Hacker News new | ask | show | jobs
by cortesoft 1184 days ago
> In particular, the union file system (UFS) image format is a choice that seems more academically aspirational than practical. Sure, it has tidy properties in theory, but my experience has been that developers spend a lot more time working around it than working with it.

What is the alternative that is better? The ability to have layers that build on top of each other and can be cached is a big feature... what alternatives provide that and are better?

3 comments

IMO image definitions should be a list of mounts that may be overlays on root but may also be more “normal” mounts to directories within root. I should be able to make an image that is ubuntu:bionic plus a conda installation at /opt/conda plus a personal package at /usr/local/mything. Currently you have to decide on how to stack those layers, which is unnatural and prevent sharing/deduplication of partial-file system images where there’s no reason to prevent it.

Taken to the extreme, look at something like Nix (or conda, come to think of it). Why can’t I just have one copy of a package of a given version shared by all containers, if they all want that package? Unix file systems should be great at that kind of composibility; that’s the advantage of a unified tree instead of a tree-per-source. But in the docker model, you’re stuck with a stack.

My ideal image definition is a hybrid between docker’s immutable hash-addressed image layers and an fstab file to describe how and where to mount them all.

The POSIX standard requires certain behaviours from the filesystem, that POSIX-compliant software can rely on.

Unfortunately, those behaviours are mutually exclusive with transparent layering.

It's certainly possible to build a file-system whose behaviours are compatible with that kind of transparent layering - Plan9 was built on exactly that model, for example - but then it wouldn't be a POSIX-compliant filesystem anymore.

The promise of Docker was that you'd be able to deploy your existing applications in a more reliable, repeatable way, but that breaks down when you have to tinker with your application's file-handling code, or jump through extra hoops to flatten the layers of your container's filesystem image.

One should make a distinction between:

* The general idea of mixing together filesystems+folders to achieve re-use/sharing/caching.

* The "Dockerfile" approach to this - with its linear sequence of build-steps that map to a linear set of overlays (where each overlay depends on its predecessor).

The "Dockerfile" approach is pretty brilliant in a few ways. It's very learnable. You don't need to understand much in order to get some value. It's compatible many different distribution systems (apt-get, yum, npm, et al).

But although it's _compatible_ with many, I wouldn't say it's _particularly good_ for any one.
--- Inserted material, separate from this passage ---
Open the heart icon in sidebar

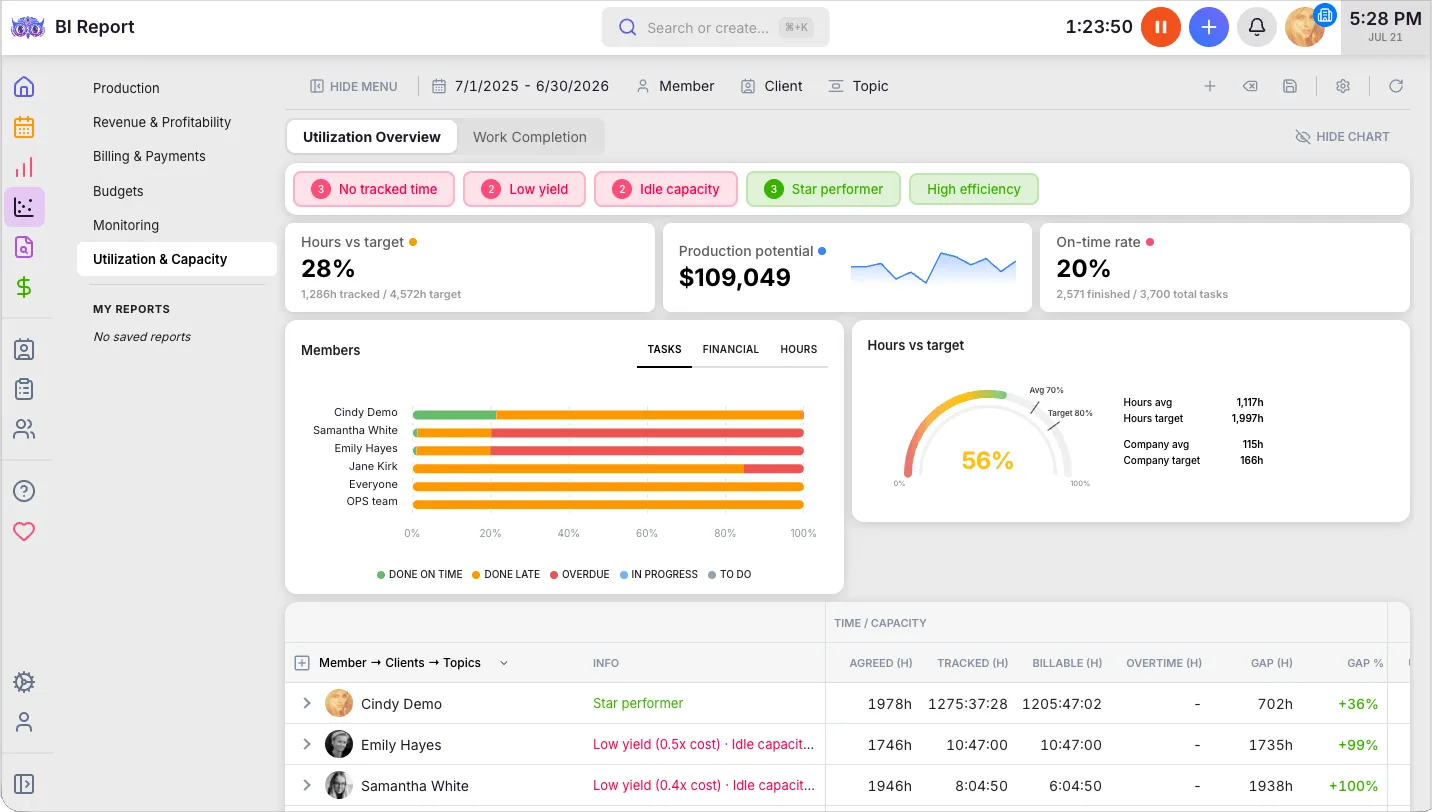point(24,531)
Think of each distribution-system -- they all have a native cache mechanism and distribution infrastructure. For all of them, Dockerization makes the cache-efficacy worse. For decent caching, you have to apply some adhoc adaptations/compromises. (Your image-distribution infra also winds up as a duplicate of the underlying pkg-distribution infra.)

Here's an alternative that should do a better job of re-use/sharing/caching. It integrates the image-builder with the package-manager:

https://grahamc.com/blog/nix-and-layered-docker-images/

Of course, it trades-away the genericness of a "Dockerfile', and it no doubt required a lot of work to write. But if you compare it to the default behavior or to adhoc adaptations, this one should provide better cache-efficacy.

(All this is from POV of someone doing continuous-integration. If you're a downstream user who fetches 1-4 published image every year, then you're just downloading a big blob -- and the caching-layering stuff is kind of irrelevant.)